What the task asks: Reproduce the following entries verbatim, each one complete.

= = = = = = =

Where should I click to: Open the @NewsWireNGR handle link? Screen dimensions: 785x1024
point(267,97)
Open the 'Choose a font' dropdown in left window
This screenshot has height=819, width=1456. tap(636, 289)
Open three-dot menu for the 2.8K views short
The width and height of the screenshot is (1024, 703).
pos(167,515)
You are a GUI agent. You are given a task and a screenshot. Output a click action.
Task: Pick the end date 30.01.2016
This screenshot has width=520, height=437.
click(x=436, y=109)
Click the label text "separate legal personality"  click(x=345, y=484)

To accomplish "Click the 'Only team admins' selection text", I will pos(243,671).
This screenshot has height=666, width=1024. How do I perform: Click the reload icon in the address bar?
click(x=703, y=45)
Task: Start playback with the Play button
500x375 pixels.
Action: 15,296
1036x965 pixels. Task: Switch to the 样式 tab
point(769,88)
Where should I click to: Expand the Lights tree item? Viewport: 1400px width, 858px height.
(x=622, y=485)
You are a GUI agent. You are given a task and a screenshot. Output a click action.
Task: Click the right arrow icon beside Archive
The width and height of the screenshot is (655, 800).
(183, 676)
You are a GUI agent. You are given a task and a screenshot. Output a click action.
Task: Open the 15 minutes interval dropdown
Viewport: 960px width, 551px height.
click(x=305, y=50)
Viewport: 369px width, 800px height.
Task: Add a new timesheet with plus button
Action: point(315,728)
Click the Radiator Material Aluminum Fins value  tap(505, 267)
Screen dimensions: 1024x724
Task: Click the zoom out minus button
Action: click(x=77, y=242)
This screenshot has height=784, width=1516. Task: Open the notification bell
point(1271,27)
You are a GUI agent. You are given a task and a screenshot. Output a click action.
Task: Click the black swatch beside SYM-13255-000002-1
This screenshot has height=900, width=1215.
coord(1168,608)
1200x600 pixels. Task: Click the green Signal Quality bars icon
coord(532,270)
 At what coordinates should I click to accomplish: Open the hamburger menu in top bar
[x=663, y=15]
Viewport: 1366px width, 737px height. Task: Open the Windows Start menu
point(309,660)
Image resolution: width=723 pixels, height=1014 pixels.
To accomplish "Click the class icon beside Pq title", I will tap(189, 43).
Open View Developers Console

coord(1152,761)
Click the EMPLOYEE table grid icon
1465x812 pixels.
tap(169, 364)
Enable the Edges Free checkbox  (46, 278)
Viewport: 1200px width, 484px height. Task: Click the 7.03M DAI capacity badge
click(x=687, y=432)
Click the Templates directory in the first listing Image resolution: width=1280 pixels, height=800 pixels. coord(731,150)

= = = = = = =

Solution to this task:
Where should I click to: Open the @NewsWireNGR handle link? Screen dimensions: 785x1024
point(267,97)
Open the 'Choose a font' dropdown in left window
This screenshot has height=819, width=1456. tap(636, 289)
Open three-dot menu for the 2.8K views short
The width and height of the screenshot is (1024, 703).
pos(167,515)
You are a GUI agent. You are given a task and a screenshot. Output a click action.
Task: Pick the end date 30.01.2016
This screenshot has width=520, height=437.
click(x=436, y=109)
Click the label text "separate legal personality"  click(x=345, y=484)

To accomplish "Click the 'Only team admins' selection text", I will pos(243,671).
This screenshot has height=666, width=1024. How do I perform: Click the reload icon in the address bar?
click(x=703, y=45)
Task: Start playback with the Play button
500x375 pixels.
Action: 15,296
1036x965 pixels. Task: Switch to the 样式 tab
point(769,88)
Where should I click to: Expand the Lights tree item? Viewport: 1400px width, 858px height.
(x=622, y=485)
You are a GUI agent. You are given a task and a screenshot. Output a click action.
Task: Click the right arrow icon beside Archive
The width and height of the screenshot is (655, 800).
(183, 676)
You are a GUI agent. You are given a task and a screenshot. Output a click action.
Task: Open the 15 minutes interval dropdown
Viewport: 960px width, 551px height.
click(x=305, y=50)
Viewport: 369px width, 800px height.
Task: Add a new timesheet with plus button
Action: point(315,728)
Click the Radiator Material Aluminum Fins value  tap(505, 267)
Screen dimensions: 1024x724
Task: Click the zoom out minus button
Action: click(x=77, y=242)
This screenshot has height=784, width=1516. Task: Open the notification bell
point(1271,27)
You are a GUI agent. You are given a task and a screenshot. Output a click action.
Task: Click the black swatch beside SYM-13255-000002-1
This screenshot has height=900, width=1215.
coord(1168,608)
1200x600 pixels. Task: Click the green Signal Quality bars icon
coord(532,270)
 At what coordinates should I click to accomplish: Open the hamburger menu in top bar
[x=663, y=15]
Viewport: 1366px width, 737px height. Task: Open the Windows Start menu
point(309,660)
Image resolution: width=723 pixels, height=1014 pixels.
To accomplish "Click the class icon beside Pq title", I will tap(189, 43).
Open View Developers Console

coord(1152,761)
Click the EMPLOYEE table grid icon
1465x812 pixels.
tap(169, 364)
Enable the Edges Free checkbox  (46, 278)
Viewport: 1200px width, 484px height. Task: Click the 7.03M DAI capacity badge
click(x=687, y=432)
Click the Templates directory in the first listing Image resolution: width=1280 pixels, height=800 pixels. coord(731,150)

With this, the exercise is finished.